Even though that the first practical monocoque fuselage equipped plane flew in 1913, did you know that critics deemed it 15 years ahead of its time?
By: Ringo Bones
When the first
practical monocoque fuselage equipped plane – the Deperdussin - flew 100 years
ago and then set the 1913 aircraft world speed record of 127 miles per hour as
it was piloted by Maurice Prévost, critics deemed it too radical. And in truth,
the aeronautical design has engineering principles that didn’t become standard
15 years later. But did the plane’s introduction hasten the advancement of
airplane design that’s sadly lacking in the world of space exploration?
The monocoque
fuselage permitted the fuselage’s skin or shell, rather than the aircraft’s
frame, to carry the loads and stresses of flight. In the matter of fuselages,
most of the early structures before and a few years after the Wright Brothers’

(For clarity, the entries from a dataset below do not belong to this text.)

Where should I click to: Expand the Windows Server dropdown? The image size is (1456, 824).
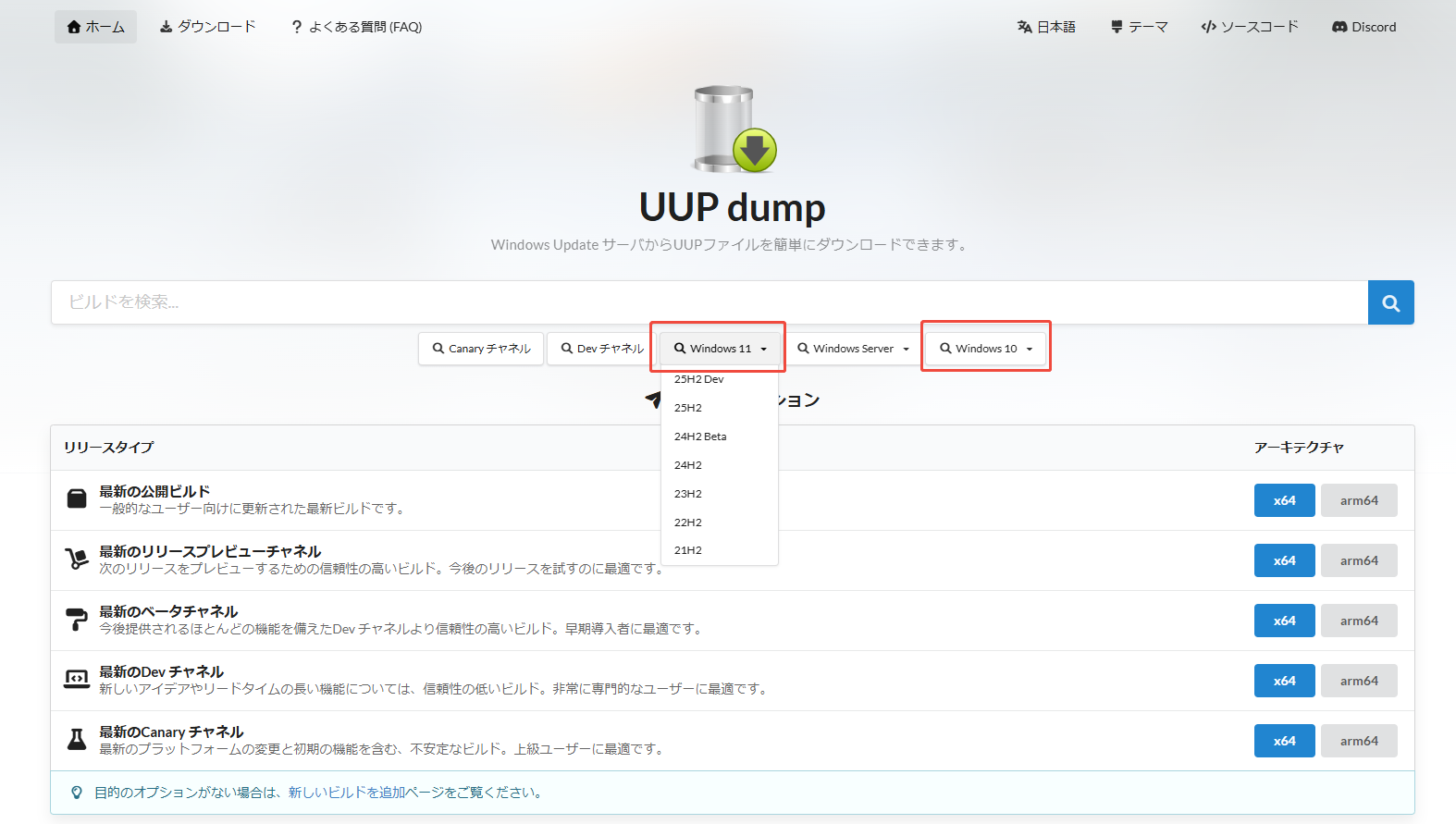(853, 349)
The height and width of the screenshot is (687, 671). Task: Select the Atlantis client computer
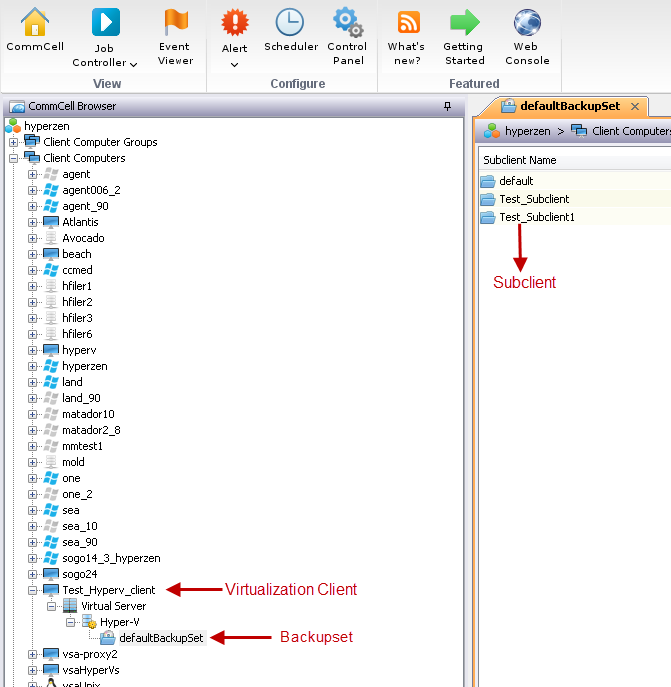[x=80, y=222]
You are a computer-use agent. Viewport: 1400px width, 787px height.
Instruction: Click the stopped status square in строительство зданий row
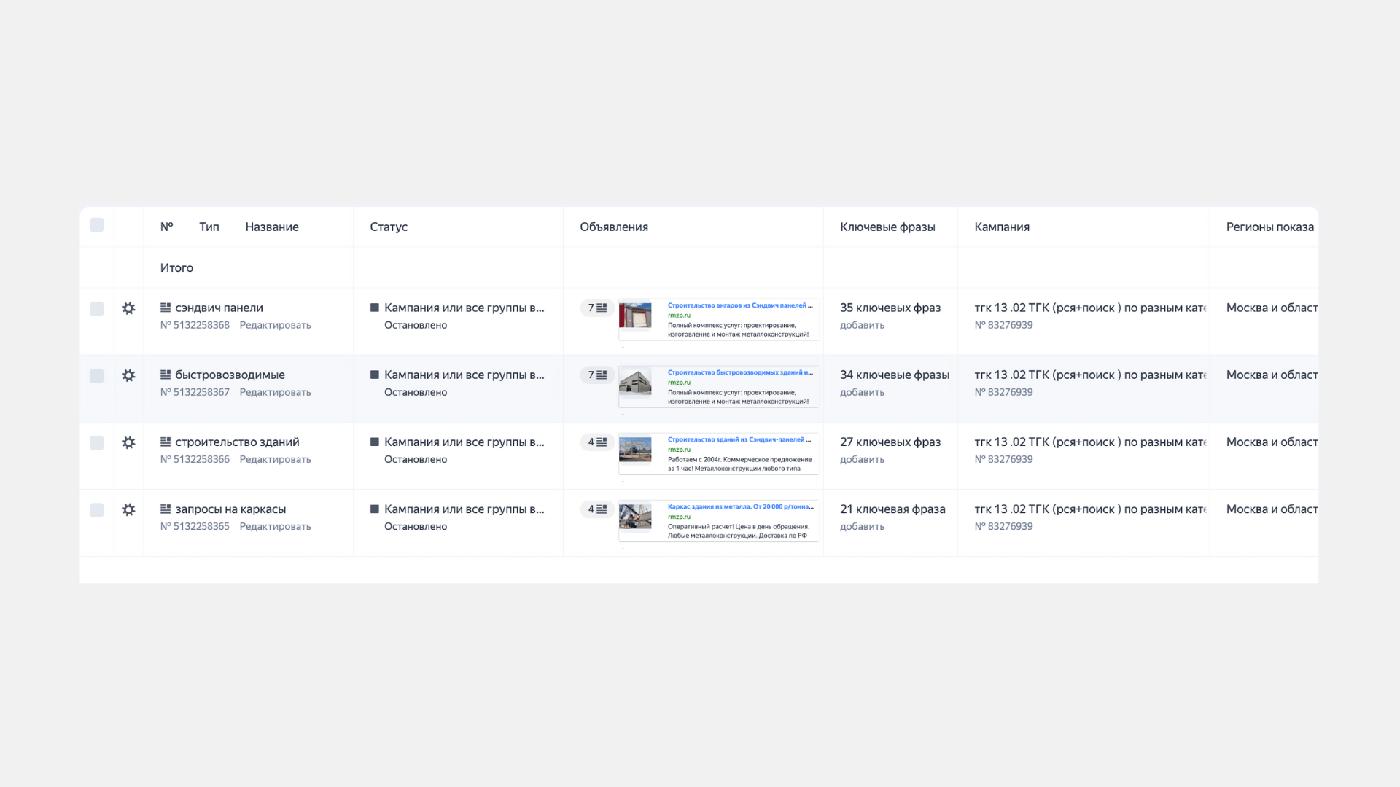click(x=374, y=442)
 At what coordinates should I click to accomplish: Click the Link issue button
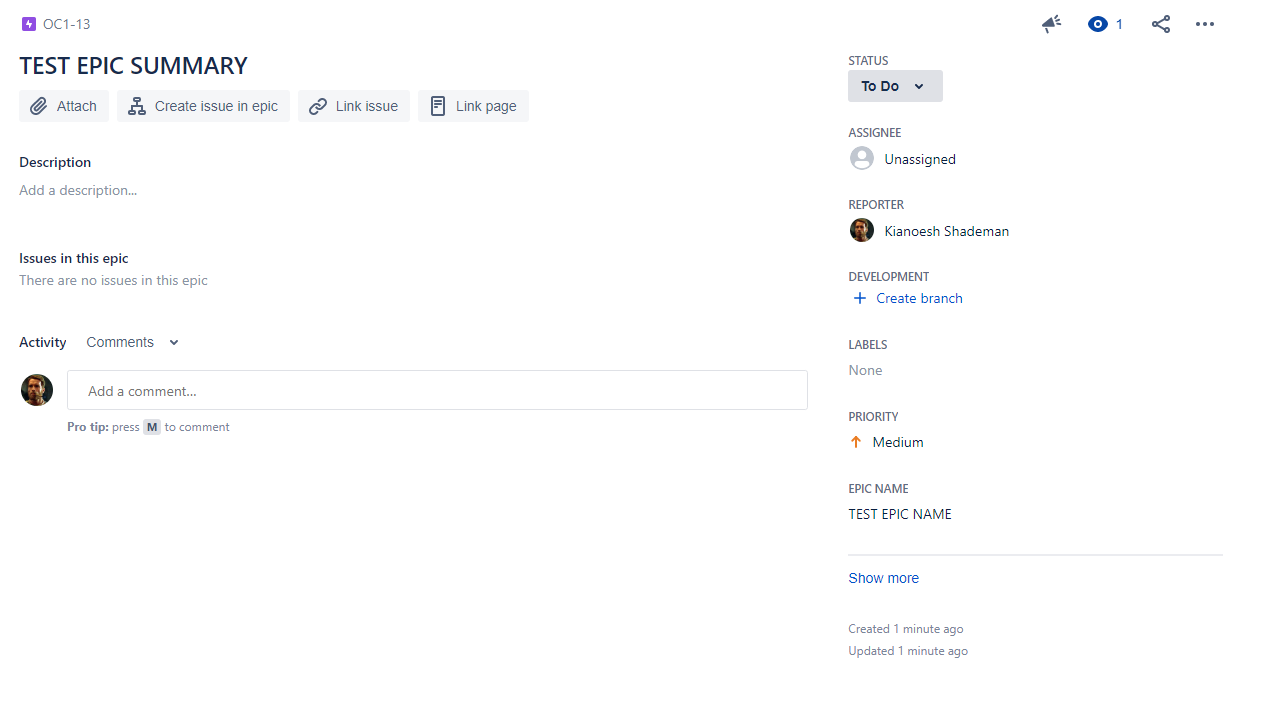353,106
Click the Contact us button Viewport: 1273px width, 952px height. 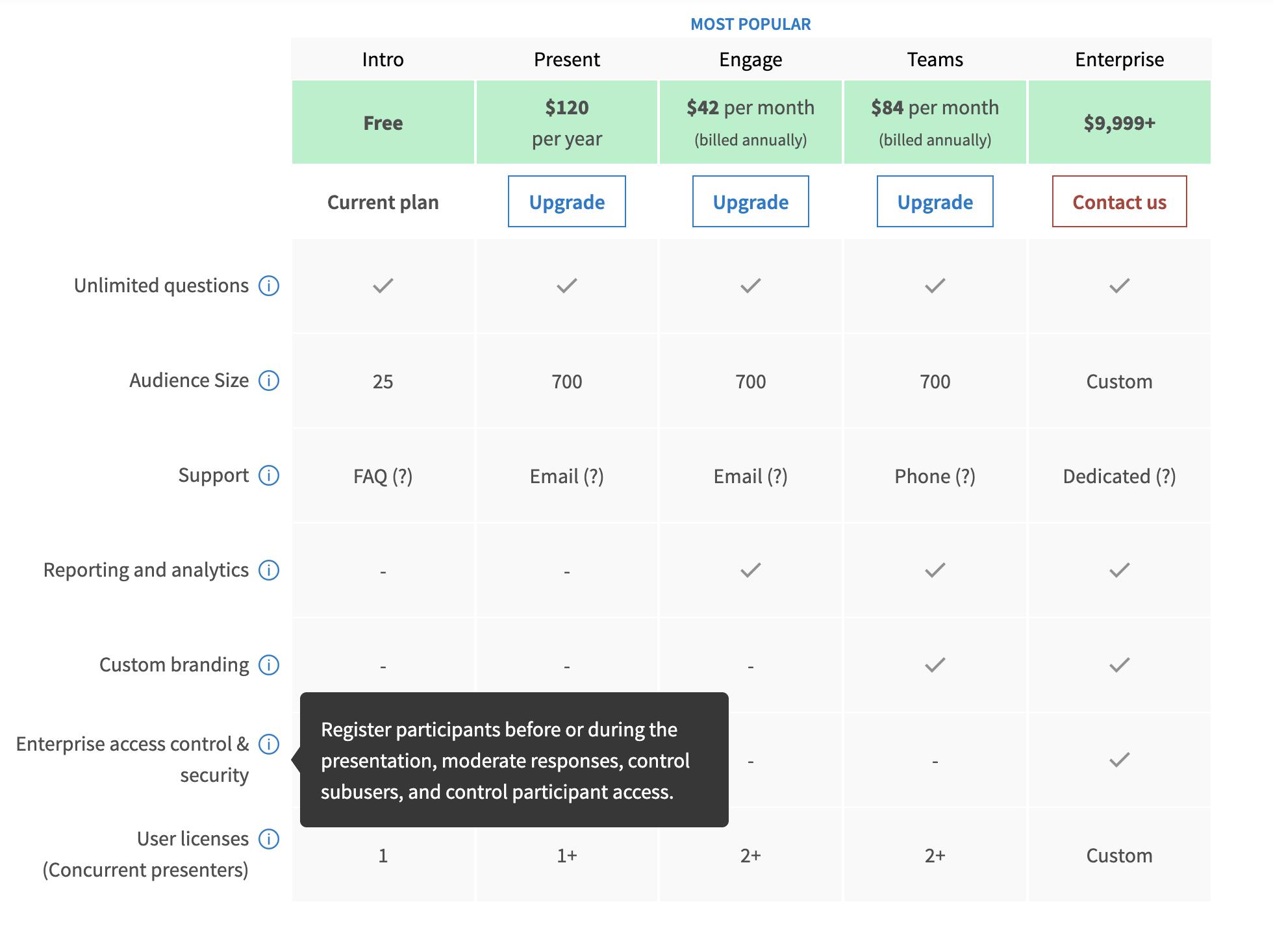1120,201
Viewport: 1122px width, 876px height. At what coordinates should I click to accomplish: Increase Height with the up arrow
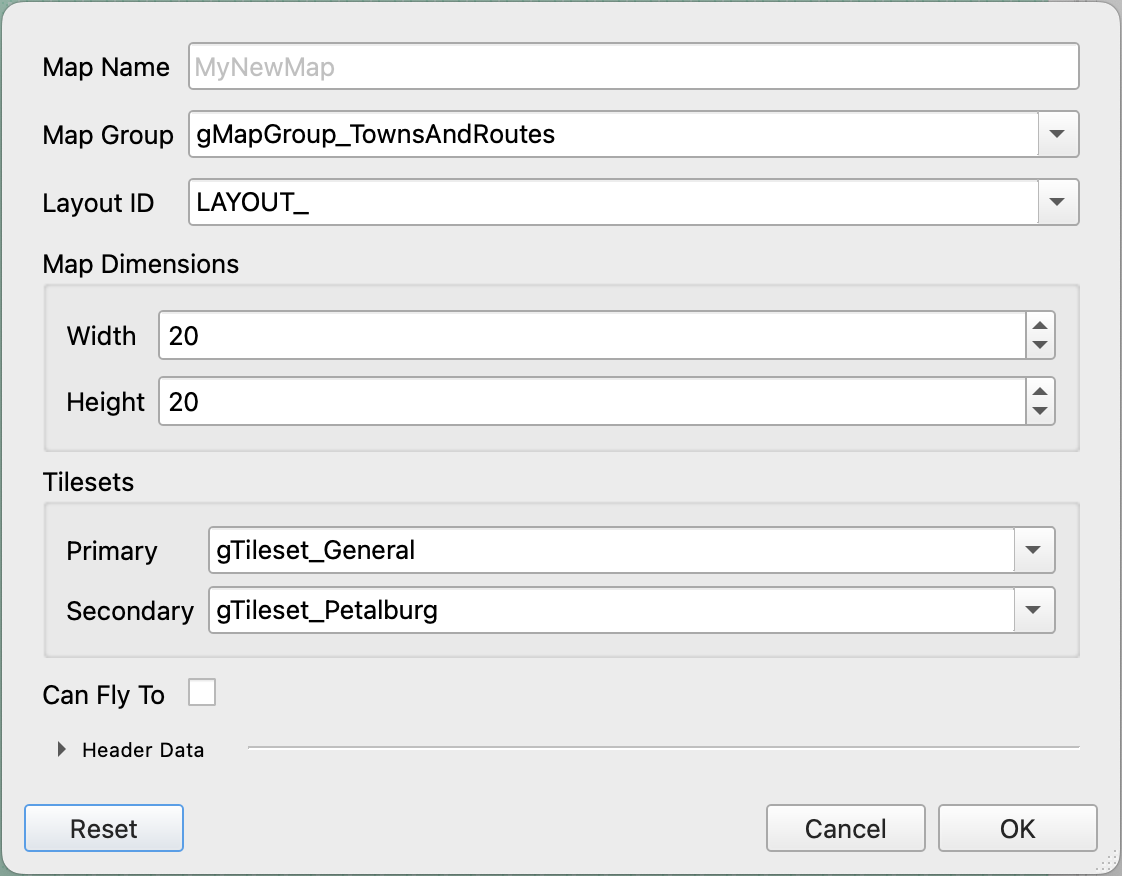coord(1040,392)
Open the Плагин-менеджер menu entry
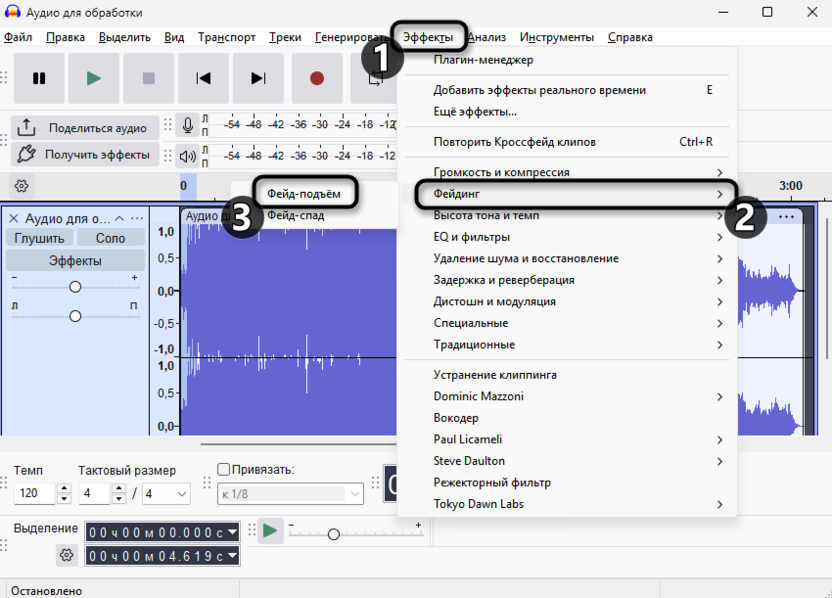Viewport: 832px width, 598px height. click(x=483, y=60)
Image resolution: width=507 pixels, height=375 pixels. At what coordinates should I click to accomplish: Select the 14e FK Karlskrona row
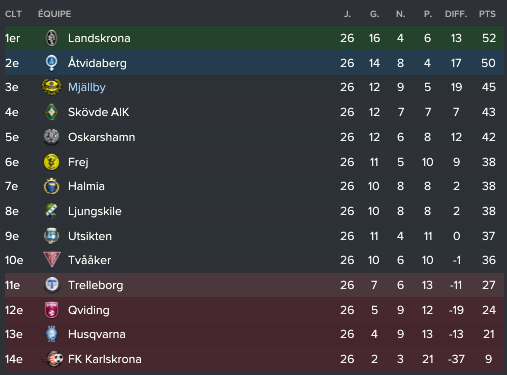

first successful airplane flight were simply kite-like frames designed to hold
together the various components of the airplane. By 1912, however, engine power
was increasing, along with speeds, altitudes and maneuverability – all creating
greater loads on the fuselage. In that year a great innovation appeared – the so-called
monocoque structure. “Monocoque”, from the Greek monos and the French coque,
means “single shell”. In the pure
monocoque structure, there is no internal bracing; the shell bears all the
loads and because it is in the basic shape of a tube, it has enormous strength.
In later years this approach was modified to the semimonocoque design, which
had stiffeners running the length of the fuselage. Engineers also used the term
“stressed skin” construction because even though there is internal bracing, the
skin bears most of the flight loads.
The first
application of monocoque construction came from the drawing board of a French
designer M. L. Béchereau; the airplane itself was built of molded wood by the
aircraft works of Jules Deperdussin, a famous plane maker of the time. The
fuselage was molded in two halves, which were fitted together. In addition to
structural strength, the rounded, streamlined shape provided an aerodynamic
bonus in lower drag, and in Chicago on September 9, 1912, the Deperdussin monoplane
set its first – and a new - world’s speed record of 108 miles per hour. And
despite setting another world speed record in 1913, it wasn’t until 15 years
later – around the late 1920s – that the monocoque fuselage construction became
universally accepted as a standard principle in aircraft construction.
The Deperdussin Monocoque was a single piston engined propeller monoplane from 1912 by the Deperdussin Company. It featured a monocoque construction and streamlined fuselage. It broke several speed records - 108 mph in 1912 and 126 mph in 1913 - and won the Gordon Bennett Trophy and the floatplane version was the winner of the first Schneider Trophy.